With three years of data in hand the researchers report on the sequence and variety of changes that take place over the spring, including outbursts of gas carrying sand, polygonal cracking of the ice on the dunes, sandfalls down the slipface of the dunes, and dark fans of sand propelled out onto the ice. Gas escaping from under the seasonal layer of dry ice erodes channels in the dunes, reminiscent of the erosion that carves more permanent “spider” channels in the southern hemisphere polar region.
Bad news: Polio virus from Pakistan has been found in Egypt.
The importation of the virus into Egypt is another setback for the global program, which has finally been making significant progress in the past 2 years, with polio cornered in just three endemic countries: Pakistan, Afghanistan, and Nigeria. (India has now gone 2 years without a single case of polio.) Of the three, Pakistan was doing especially well in knocking out the virus, but the program there has recently been disrupted by the targeted assassination of nine polio workers in December and early January. Those killings, widely condemned, have stoked fears the virus will regain strength in Pakistan and then reinfect polio-free countries. “This is proof positive of long-distance importation from Pakistan, and there may be more,” Aylward says.
But don’t worry: the Muslim Brotherhood have us covered! “Experts are worried, Bari says, because Egypt has scaled back its national polio vaccinations campaigns from twice to once a year during the turmoil of the revolution.” [emphasis mine]
A research plane has crashed in a remote area of Antarctica, stranding three.
Once the beacon had sounded, a U.S. LC-130 aircraft was sent to the crash site, but it was unable to establish radio contact with the Twin Otter, while a thick layer of low-lying clouds prevented those onboard from seeing the plane. Later, a DC-3 aircraft spent hours circling above the crash site, but it also came away empty-handed.
Happy 9th anniversary to the Opportunity rover on Mars!
Talk about getting your money’s worth: The rover was planned as a 90 day mission.
The check is in the mail: NASA has now agreed to contribute equipment and researchers to a European dark energy mission.
And why should Europe have any expectation that NASA will follow through? Europe’s ExoMars project was screwed badly when NASA pulled out last year. Nor was that the first time the U.S. government reneged on a deal with Europe.
Considering the fragile nature of the U.S. federal budget, I wouldn’t depend on anything from NASA or any U.S. government agency for the foreseeable future. And this includes the various private space companies such as SpaceX and Orbital Sciences that are using NASA subsidies to build their spaceships. Get those things built, and quickly! The government money could disappear very soon.
A balloon sent above Antarctica to study cosmic rays has set a new record for the longest flight.
Archeologists have now found the earliest evidence of chocolate in Utah, suggesting that trade with the tropics was going on as early as 800 AD.
Since there still are some uncertainties about the evidence, there are still doubts about the trade.

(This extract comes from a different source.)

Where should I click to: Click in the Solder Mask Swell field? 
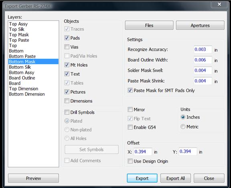pyautogui.click(x=203, y=70)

Crash! Boom! A new infrared image of Betelgeuse suggests the star and its winds will smash into the interstellar medium in only a few thousand years.
If the bar [of gas] is a completely separate object, then taking into account the motion of Betelgeuse and its arcs and the separation between them and the bar, the [star’s] outermost arc will collide with the bar in just 5000 years, with the red supergiant star itself hitting the bar roughly 12 500 years later.